1 Defendant’s argument regarding the first-filed rule centers on three class action lawsuits that were filed against defendant in October and November of 2019 on behalf of consumers affected by the data breach. See ECF No. 22 Ex. C. Defendant and the various consumer plaintiffs agreed to consolidate those actions in the Central District of Illinois. Id. Plaintiff opposes defendant’s motion, arguing that this court has both general jurisdiction over defendant under Knowlton v. Allied Van Lines, Inc., 900 F.2d 1196 (8th Cir. 1990), and specific

jurisdiction over defendant. Plaintiff further contends that transfer is not warranted because the first-filed rule does not apply and transfer would not serve the convenience of the parties or the interests of justice.

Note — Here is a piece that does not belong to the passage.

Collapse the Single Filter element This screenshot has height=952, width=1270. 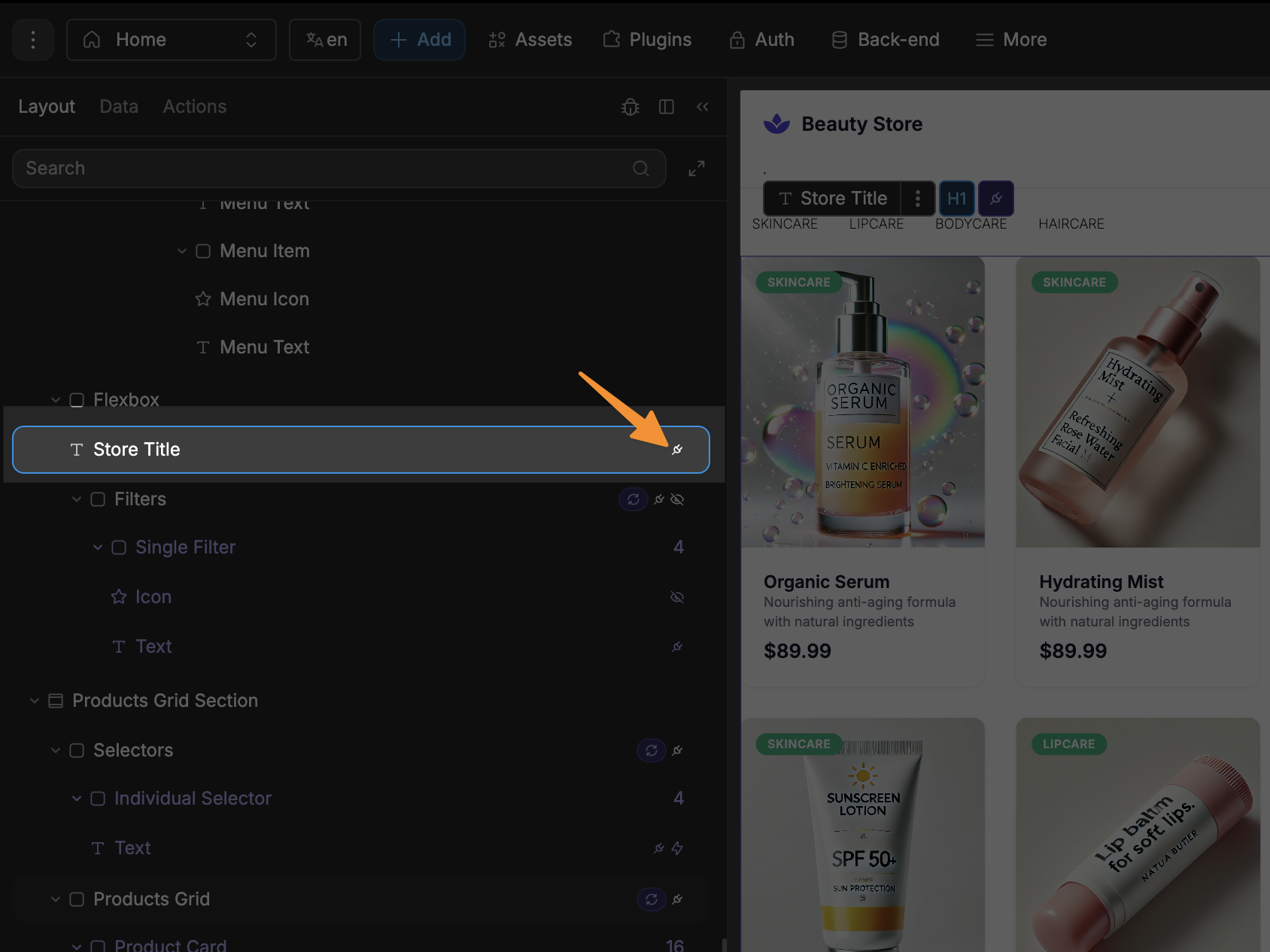98,547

DISCUSSION I. Personal Jurisdiction To survive a motion to dismiss for lack of personal jurisdiction, a plaintiff must establish a prima facie case that the forum state has personal jurisdiction over the defendant. See Stevens v. Redwing, 146 F.3d 538, 543 (8th Cir. 1998). In the absence of an evidentiary hearing, the court “must look at the

facts in the light most favorable to the nonmoving party and resolve all factual conflicts in favor of that party.” Dakota Indus., Inc. v. Dakota Sportswear, Inc., 946 F.2d 1384, 1387 (8th Cir. 1991) (citations omitted). The court “may look beyond the pleadings to determine whether personal jurisdiction exists, including reviewing affidavits and other exhibits.” Pederson v. Frost, 951 F.3d 977, 979 (8th Cir. 2020). A federal court may assume jurisdiction over a nonresident defendant “only to the extent permitted by the long-arm statute of the forum state and by the Due Process Clause.” Romak USA, Inc. v. Rich, 384 F.3d 979, 984 (8th Cir. 2004) (citation and internal quotation marks omitted). Because the Minnesota long-arm statute

“confers jurisdiction to the fullest extent permitted by the Due Process Clause,” the court need only consider due process requirements. Coen v. Coen, 509 F.3d 900, 905 (8th Cir. 2007) (citation omitted).